(Text and element pointing entries)
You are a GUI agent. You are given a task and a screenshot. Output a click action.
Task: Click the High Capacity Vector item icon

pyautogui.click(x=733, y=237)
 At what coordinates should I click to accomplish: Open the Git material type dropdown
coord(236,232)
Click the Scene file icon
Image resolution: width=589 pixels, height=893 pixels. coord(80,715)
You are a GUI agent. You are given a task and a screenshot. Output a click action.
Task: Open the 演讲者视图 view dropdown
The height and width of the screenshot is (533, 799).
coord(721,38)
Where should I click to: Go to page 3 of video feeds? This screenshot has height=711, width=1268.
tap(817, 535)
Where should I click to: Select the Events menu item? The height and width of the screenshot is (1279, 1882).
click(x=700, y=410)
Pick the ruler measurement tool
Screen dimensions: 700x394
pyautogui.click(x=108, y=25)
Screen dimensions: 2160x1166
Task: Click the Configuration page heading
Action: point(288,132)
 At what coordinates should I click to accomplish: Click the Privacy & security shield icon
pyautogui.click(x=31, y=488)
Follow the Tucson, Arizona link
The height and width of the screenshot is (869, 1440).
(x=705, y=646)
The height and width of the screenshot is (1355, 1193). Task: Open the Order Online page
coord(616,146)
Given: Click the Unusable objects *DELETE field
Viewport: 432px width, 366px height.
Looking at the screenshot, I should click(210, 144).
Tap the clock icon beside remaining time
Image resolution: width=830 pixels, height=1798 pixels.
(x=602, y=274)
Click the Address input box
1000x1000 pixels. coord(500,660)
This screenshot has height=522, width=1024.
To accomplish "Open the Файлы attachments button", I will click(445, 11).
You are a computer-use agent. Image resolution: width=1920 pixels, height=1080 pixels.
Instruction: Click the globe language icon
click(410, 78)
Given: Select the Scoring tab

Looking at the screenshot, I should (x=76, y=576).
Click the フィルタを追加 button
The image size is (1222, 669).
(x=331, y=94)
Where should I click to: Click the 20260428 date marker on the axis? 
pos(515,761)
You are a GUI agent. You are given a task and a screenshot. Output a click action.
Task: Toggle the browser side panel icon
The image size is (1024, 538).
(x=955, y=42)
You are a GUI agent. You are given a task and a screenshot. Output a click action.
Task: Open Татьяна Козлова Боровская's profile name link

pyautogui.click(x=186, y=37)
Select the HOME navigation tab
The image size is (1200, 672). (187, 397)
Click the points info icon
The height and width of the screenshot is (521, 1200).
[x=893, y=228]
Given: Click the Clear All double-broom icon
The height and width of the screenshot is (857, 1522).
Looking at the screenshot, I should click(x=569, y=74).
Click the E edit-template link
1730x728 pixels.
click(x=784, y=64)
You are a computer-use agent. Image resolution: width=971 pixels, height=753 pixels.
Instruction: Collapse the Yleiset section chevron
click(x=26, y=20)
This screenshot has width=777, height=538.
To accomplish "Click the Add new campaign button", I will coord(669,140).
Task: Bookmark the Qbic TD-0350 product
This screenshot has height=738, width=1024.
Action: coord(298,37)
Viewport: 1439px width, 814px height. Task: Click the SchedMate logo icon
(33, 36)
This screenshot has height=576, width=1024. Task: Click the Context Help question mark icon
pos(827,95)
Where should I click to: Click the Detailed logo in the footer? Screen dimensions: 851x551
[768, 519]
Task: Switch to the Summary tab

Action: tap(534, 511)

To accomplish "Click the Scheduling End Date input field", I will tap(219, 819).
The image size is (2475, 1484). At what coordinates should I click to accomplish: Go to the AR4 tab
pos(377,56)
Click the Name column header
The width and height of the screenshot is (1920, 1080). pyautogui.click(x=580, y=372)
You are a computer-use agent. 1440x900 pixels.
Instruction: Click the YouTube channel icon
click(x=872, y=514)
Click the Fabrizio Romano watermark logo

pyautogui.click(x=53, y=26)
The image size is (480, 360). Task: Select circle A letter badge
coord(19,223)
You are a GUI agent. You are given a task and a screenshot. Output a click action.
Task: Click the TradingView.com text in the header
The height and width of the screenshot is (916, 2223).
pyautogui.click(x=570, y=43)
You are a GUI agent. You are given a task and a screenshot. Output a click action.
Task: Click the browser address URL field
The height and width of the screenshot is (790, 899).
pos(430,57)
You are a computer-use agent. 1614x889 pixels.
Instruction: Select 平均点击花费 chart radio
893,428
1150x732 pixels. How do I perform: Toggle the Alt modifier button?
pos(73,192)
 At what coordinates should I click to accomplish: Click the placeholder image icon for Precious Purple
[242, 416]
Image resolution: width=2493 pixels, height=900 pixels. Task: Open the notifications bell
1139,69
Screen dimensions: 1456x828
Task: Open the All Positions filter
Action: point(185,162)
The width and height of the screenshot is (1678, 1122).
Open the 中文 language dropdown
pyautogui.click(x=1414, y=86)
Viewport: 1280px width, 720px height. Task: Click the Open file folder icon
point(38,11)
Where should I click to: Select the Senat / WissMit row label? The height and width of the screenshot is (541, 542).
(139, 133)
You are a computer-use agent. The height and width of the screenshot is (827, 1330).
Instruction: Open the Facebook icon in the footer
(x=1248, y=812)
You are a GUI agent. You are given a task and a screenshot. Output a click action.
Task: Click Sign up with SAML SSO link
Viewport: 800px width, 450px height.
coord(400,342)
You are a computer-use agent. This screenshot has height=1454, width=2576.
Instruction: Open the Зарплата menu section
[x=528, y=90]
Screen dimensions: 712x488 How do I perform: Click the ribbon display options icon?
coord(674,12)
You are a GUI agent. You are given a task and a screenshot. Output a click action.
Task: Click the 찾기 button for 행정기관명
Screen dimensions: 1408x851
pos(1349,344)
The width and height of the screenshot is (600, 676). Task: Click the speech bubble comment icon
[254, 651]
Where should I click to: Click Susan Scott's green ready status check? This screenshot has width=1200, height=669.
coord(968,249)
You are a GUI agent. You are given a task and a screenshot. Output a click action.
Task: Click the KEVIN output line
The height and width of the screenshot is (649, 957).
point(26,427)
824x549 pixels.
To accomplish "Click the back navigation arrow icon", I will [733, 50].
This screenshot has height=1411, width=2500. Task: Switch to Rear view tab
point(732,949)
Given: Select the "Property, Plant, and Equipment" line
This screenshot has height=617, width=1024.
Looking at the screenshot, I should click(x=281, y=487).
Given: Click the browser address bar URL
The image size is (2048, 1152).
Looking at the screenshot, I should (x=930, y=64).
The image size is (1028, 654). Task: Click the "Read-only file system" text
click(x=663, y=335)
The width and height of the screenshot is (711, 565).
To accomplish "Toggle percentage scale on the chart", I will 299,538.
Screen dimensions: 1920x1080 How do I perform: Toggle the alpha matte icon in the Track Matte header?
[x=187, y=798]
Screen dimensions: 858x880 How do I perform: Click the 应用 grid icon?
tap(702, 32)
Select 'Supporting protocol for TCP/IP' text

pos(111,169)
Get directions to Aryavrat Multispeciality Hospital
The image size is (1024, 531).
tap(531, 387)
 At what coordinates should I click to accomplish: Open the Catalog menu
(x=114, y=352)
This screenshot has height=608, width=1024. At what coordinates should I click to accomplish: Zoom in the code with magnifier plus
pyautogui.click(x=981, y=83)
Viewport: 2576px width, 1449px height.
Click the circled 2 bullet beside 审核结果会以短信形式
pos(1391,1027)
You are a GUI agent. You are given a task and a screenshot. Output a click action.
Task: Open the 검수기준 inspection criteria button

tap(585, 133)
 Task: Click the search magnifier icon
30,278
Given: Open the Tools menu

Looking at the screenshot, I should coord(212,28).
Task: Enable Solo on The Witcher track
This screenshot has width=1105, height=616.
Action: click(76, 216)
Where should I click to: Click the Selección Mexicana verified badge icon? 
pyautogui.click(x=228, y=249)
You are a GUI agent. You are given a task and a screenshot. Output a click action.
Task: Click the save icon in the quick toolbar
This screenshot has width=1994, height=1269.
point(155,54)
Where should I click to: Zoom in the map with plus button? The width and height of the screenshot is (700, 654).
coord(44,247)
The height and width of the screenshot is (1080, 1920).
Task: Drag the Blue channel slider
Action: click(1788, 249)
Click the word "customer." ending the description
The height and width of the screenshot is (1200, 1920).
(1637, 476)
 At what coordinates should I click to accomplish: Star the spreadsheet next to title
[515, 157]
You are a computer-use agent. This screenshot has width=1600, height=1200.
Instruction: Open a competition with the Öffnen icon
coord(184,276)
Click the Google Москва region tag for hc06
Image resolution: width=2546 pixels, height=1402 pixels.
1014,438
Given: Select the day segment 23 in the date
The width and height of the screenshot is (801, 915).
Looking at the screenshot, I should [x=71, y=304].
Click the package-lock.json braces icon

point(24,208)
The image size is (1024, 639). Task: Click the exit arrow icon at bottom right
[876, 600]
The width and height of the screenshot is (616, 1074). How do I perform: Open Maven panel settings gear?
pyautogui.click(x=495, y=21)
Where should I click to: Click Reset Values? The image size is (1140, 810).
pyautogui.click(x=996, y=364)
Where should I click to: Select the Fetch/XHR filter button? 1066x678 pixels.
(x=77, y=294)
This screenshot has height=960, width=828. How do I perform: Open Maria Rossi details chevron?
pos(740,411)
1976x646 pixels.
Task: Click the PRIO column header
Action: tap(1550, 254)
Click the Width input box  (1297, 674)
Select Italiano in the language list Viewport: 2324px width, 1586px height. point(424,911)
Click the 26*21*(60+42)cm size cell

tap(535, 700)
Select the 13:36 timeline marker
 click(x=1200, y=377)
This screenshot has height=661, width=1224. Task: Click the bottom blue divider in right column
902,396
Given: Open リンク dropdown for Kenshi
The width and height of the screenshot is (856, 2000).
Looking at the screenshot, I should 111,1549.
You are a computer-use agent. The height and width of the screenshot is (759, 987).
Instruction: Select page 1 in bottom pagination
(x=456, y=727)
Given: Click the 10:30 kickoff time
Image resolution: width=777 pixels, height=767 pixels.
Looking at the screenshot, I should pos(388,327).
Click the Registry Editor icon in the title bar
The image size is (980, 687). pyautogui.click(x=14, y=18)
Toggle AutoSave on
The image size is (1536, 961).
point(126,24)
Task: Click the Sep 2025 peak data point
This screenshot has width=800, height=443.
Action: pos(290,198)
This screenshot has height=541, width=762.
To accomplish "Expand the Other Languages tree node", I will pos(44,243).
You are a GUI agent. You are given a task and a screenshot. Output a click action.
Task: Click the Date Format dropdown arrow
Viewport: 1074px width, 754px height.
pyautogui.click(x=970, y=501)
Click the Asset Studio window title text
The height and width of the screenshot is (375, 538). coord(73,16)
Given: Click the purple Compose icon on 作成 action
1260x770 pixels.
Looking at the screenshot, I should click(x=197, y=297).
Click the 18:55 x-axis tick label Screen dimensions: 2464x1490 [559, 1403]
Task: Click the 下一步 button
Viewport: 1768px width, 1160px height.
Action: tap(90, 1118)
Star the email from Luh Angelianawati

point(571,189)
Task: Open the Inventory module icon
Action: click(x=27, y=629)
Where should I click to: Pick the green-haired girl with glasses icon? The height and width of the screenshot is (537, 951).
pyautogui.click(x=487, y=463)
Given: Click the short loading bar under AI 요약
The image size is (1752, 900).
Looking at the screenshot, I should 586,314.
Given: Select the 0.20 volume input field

◆ Your task ◆
Rewrite the stretch from the line containing "This screenshot has height=960, width=828." through the line containing "Click the 18:55", replacing "Date Format" with "Time Format" and leaving everything else unchanged. Give back only those lines.

◆ Exercise answer ◆
This screenshot has height=960, width=828. How do I perform: Open Maria Rossi details chevron?
pos(740,411)
1976x646 pixels.
Task: Click the PRIO column header
Action: tap(1550, 254)
Click the Width input box  (1297, 674)
Select Italiano in the language list Viewport: 2324px width, 1586px height. point(424,911)
Click the 26*21*(60+42)cm size cell

tap(535, 700)
Select the 13:36 timeline marker
 click(x=1200, y=377)
This screenshot has height=661, width=1224. Task: Click the bottom blue divider in right column
902,396
Given: Open リンク dropdown for Kenshi
The width and height of the screenshot is (856, 2000).
Looking at the screenshot, I should 111,1549.
You are a computer-use agent. The height and width of the screenshot is (759, 987).
Instruction: Select page 1 in bottom pagination
(x=456, y=727)
Given: Click the 10:30 kickoff time
Image resolution: width=777 pixels, height=767 pixels.
Looking at the screenshot, I should pos(388,327).
Click the Registry Editor icon in the title bar
The image size is (980, 687). pyautogui.click(x=14, y=18)
Toggle AutoSave on
The image size is (1536, 961).
point(126,24)
Task: Click the Sep 2025 peak data point
This screenshot has width=800, height=443.
Action: pos(290,198)
This screenshot has height=541, width=762.
To accomplish "Expand the Other Languages tree node", I will pos(44,243).
You are a GUI agent. You are given a task and a screenshot. Output a click action.
Task: Click the Time Format dropdown arrow
Viewport: 1074px width, 754px height.
pyautogui.click(x=970, y=501)
Click the Asset Studio window title text
The height and width of the screenshot is (375, 538). coord(73,16)
Given: Click the purple Compose icon on 作成 action
1260x770 pixels.
Looking at the screenshot, I should click(x=197, y=297).
Click the 18:55 x-axis tick label Screen dimensions: 2464x1490 [559, 1403]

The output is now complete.